[What is needed]
Below are entries; output exactly the lines from the one with "Task: Delete the" to the one with "has width=750, height=1776.", both included, and nothing else.

Segment Start: Records shown

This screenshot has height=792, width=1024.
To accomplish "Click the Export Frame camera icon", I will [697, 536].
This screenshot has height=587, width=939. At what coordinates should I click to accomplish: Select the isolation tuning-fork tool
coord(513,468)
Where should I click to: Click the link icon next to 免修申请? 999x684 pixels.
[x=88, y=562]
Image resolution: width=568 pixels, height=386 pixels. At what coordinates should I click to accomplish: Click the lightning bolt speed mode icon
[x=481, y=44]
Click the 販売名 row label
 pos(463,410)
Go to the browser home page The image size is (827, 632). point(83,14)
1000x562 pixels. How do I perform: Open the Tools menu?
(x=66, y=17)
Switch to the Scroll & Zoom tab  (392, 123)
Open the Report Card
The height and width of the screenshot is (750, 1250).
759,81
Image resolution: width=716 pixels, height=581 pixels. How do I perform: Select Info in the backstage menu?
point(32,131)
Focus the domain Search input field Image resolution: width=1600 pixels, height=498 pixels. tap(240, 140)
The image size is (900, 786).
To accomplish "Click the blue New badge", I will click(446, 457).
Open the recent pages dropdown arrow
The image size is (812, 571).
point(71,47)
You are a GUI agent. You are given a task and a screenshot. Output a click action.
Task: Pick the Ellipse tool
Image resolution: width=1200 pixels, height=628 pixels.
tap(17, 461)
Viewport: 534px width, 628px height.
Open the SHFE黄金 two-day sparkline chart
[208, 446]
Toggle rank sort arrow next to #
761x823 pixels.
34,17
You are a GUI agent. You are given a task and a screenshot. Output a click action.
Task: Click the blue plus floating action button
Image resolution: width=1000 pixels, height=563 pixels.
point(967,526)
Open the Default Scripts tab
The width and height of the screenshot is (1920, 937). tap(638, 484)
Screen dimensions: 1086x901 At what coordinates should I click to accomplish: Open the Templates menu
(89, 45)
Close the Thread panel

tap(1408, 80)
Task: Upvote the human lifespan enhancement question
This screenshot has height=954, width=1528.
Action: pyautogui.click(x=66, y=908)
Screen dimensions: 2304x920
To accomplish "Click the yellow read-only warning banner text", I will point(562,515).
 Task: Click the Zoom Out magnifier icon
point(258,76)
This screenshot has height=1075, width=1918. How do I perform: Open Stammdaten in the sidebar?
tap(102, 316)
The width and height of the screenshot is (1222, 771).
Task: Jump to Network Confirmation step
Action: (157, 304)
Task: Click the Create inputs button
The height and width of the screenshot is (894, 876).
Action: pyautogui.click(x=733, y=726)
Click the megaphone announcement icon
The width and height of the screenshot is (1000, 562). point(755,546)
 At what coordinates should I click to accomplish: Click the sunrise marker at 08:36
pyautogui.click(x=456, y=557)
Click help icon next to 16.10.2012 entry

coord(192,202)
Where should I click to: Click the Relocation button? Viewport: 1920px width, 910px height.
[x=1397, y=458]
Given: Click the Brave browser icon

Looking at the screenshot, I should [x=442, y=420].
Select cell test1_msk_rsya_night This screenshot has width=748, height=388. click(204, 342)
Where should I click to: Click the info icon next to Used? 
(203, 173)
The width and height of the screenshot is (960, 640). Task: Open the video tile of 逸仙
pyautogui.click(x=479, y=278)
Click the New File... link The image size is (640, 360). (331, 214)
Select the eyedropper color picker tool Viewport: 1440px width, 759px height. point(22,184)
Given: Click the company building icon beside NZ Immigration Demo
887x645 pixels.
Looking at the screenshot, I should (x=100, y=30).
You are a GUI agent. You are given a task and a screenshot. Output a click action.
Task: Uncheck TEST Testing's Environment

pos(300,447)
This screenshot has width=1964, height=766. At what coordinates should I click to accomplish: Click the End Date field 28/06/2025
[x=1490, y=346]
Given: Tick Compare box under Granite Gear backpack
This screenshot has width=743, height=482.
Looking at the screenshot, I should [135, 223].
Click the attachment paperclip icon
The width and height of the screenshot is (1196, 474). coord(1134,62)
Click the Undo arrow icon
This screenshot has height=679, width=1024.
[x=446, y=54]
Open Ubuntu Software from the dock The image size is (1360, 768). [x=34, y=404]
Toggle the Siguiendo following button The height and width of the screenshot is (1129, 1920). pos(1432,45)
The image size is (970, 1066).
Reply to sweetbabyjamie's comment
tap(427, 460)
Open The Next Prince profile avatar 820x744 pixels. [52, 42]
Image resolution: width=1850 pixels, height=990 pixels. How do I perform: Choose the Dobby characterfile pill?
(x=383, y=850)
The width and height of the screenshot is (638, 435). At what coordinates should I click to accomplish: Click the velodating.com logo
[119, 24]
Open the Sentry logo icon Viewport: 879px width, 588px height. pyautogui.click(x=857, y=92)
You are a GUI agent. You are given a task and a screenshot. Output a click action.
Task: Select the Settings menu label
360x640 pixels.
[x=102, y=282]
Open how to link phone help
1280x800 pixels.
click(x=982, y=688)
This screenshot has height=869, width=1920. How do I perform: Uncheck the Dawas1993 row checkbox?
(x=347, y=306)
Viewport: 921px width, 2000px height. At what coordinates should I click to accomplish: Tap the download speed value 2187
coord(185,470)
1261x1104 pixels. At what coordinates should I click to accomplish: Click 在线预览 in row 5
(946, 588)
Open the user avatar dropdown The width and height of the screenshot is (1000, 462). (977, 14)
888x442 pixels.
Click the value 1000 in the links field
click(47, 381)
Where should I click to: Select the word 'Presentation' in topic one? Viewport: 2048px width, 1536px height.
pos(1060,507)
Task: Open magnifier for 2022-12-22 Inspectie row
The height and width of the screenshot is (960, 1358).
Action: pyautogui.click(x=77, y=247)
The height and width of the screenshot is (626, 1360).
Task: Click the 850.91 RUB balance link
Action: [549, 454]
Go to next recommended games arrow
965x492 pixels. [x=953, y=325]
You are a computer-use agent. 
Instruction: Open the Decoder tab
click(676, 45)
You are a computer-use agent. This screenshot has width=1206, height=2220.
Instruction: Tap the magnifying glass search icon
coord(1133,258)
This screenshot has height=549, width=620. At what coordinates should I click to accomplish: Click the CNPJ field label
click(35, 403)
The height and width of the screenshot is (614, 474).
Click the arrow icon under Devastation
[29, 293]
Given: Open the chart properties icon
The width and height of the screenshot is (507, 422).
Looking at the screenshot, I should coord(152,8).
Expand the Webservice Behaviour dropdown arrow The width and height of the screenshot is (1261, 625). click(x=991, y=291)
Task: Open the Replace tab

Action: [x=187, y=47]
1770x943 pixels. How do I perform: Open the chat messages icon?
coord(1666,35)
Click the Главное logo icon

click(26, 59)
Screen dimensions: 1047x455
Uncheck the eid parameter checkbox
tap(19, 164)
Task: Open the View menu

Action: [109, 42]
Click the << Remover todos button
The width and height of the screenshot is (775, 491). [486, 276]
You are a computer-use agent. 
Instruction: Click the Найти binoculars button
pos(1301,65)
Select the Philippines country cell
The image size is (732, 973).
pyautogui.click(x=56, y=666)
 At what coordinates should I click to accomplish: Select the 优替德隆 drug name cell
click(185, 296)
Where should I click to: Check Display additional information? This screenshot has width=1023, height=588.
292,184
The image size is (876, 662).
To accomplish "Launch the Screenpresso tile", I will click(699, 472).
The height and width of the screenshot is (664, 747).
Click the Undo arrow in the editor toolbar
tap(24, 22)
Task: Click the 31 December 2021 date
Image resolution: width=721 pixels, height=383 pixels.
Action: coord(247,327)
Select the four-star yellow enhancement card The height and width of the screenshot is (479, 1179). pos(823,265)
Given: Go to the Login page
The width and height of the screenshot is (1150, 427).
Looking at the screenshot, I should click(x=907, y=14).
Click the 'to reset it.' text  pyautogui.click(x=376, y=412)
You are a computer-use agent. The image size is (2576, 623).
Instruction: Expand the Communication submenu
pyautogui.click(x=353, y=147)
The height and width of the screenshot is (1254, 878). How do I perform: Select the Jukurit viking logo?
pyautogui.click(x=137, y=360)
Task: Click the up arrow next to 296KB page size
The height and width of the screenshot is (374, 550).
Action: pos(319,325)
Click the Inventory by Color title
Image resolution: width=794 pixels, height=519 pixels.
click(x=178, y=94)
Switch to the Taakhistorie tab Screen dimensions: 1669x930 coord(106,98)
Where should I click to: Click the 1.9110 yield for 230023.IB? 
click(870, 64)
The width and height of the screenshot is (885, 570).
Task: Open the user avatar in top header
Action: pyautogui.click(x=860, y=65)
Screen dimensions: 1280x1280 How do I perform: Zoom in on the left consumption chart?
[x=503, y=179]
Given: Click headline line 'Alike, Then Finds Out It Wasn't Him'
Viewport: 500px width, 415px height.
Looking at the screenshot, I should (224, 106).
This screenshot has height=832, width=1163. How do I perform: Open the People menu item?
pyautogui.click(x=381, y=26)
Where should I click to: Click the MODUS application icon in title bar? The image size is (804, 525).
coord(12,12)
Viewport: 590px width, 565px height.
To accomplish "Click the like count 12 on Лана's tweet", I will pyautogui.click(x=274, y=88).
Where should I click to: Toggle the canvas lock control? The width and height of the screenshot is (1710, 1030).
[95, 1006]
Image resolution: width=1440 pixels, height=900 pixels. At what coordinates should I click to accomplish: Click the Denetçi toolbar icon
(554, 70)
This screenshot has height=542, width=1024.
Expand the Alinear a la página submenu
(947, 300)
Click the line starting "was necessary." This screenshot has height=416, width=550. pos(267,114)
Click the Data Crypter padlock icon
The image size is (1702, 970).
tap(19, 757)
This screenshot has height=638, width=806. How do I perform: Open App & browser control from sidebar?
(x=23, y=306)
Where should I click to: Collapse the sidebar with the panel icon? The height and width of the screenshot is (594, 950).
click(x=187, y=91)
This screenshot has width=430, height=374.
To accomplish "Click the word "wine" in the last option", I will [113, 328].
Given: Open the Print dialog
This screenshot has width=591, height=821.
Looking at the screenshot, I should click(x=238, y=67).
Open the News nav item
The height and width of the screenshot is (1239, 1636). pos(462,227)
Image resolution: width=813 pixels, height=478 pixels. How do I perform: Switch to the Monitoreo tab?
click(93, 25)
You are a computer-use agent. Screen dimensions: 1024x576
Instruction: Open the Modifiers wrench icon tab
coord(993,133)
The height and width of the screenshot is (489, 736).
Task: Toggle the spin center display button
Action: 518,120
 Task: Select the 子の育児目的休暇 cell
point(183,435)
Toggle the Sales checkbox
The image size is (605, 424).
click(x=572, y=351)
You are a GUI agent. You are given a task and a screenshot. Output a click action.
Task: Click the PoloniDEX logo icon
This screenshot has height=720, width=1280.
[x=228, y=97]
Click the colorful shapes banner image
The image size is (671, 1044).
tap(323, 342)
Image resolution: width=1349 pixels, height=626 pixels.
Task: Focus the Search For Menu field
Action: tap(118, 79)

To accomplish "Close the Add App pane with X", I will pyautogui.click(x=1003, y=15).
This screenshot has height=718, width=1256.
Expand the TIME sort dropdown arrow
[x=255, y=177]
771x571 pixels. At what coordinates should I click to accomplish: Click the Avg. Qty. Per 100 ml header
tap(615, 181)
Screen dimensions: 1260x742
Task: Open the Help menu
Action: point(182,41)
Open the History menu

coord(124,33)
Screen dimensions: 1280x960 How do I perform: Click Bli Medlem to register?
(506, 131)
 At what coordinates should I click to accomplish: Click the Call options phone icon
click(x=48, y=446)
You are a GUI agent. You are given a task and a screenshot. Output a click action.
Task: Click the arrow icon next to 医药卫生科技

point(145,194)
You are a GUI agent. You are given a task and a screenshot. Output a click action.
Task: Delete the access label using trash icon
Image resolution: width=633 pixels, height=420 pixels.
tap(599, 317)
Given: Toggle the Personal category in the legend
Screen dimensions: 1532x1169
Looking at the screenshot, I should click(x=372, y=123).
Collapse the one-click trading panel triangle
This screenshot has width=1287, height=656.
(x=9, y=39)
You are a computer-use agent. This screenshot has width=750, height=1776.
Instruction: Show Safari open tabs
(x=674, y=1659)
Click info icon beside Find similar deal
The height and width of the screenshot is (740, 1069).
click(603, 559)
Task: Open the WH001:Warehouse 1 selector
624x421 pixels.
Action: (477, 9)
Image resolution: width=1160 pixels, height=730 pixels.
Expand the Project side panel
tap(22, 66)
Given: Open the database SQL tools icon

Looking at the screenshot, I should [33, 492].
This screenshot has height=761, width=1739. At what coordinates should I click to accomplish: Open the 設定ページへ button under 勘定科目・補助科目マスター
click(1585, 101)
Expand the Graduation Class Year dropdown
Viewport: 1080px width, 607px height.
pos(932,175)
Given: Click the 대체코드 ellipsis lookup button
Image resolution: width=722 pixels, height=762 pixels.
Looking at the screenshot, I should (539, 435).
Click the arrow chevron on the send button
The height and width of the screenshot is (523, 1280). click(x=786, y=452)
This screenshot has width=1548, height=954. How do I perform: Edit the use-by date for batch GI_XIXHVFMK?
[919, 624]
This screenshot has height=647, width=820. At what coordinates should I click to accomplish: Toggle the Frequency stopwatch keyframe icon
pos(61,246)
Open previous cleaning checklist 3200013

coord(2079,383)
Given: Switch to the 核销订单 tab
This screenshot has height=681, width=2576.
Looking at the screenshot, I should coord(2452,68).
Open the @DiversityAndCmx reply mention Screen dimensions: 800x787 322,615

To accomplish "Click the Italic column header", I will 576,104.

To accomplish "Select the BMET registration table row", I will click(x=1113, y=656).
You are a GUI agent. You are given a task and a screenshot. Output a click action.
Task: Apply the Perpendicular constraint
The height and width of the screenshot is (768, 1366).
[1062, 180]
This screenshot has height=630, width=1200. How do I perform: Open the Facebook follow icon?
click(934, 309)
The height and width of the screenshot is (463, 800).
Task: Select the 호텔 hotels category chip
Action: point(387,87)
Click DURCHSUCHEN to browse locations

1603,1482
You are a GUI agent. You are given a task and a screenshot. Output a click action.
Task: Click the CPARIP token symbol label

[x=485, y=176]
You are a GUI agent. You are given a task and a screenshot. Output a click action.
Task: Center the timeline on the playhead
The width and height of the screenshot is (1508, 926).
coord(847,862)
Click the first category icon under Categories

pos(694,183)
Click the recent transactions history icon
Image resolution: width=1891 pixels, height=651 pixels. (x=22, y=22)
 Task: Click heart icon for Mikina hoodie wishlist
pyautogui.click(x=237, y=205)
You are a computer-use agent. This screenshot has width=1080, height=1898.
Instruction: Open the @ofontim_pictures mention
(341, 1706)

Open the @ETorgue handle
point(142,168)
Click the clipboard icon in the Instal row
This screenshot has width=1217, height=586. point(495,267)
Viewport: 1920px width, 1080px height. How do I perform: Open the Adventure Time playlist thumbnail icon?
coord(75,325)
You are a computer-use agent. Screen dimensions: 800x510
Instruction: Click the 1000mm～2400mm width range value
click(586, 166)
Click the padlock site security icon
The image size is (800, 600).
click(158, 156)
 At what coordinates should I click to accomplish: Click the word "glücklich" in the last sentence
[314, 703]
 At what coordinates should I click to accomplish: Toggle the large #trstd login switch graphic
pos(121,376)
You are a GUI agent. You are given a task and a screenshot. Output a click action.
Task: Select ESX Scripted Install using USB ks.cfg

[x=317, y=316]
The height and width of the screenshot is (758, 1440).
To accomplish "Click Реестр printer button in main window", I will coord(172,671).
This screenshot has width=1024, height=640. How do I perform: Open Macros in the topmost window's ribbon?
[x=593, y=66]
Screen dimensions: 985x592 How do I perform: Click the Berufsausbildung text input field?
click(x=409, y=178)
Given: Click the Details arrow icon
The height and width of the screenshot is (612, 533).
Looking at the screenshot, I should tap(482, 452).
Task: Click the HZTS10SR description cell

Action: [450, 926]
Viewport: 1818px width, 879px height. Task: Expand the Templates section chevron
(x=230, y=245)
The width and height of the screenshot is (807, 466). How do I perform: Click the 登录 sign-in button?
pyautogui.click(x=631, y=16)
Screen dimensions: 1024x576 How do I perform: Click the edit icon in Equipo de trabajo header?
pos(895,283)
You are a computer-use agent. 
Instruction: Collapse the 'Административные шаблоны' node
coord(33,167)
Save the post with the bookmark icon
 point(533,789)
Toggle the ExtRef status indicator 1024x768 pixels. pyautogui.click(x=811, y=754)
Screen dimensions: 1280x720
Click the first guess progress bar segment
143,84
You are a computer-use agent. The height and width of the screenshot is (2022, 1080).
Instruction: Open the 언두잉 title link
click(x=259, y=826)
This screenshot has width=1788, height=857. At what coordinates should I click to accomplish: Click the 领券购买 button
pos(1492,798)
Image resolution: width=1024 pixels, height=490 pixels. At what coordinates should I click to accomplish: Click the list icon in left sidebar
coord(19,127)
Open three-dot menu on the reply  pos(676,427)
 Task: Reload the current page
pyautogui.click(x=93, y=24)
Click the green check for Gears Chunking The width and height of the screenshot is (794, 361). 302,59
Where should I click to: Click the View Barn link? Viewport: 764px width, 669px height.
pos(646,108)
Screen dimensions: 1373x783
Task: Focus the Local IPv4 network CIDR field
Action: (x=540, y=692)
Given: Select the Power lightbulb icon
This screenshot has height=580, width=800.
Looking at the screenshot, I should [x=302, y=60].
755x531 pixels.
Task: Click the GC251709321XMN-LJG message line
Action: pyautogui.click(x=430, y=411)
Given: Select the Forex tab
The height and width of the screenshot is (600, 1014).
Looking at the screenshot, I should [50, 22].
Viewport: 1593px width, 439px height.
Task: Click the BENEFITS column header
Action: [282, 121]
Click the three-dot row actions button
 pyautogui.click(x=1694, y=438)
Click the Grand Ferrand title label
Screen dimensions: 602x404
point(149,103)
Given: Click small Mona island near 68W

Segment End: Records shown

[Answer for this exercise]
Task: Delete the access label using trash icon
Image resolution: width=633 pixels, height=420 pixels.
tap(599, 317)
Given: Toggle the Personal category in the legend
Screen dimensions: 1532x1169
Looking at the screenshot, I should click(x=372, y=123).
Collapse the one-click trading panel triangle
This screenshot has width=1287, height=656.
(x=9, y=39)
You are a computer-use agent. This screenshot has width=750, height=1776.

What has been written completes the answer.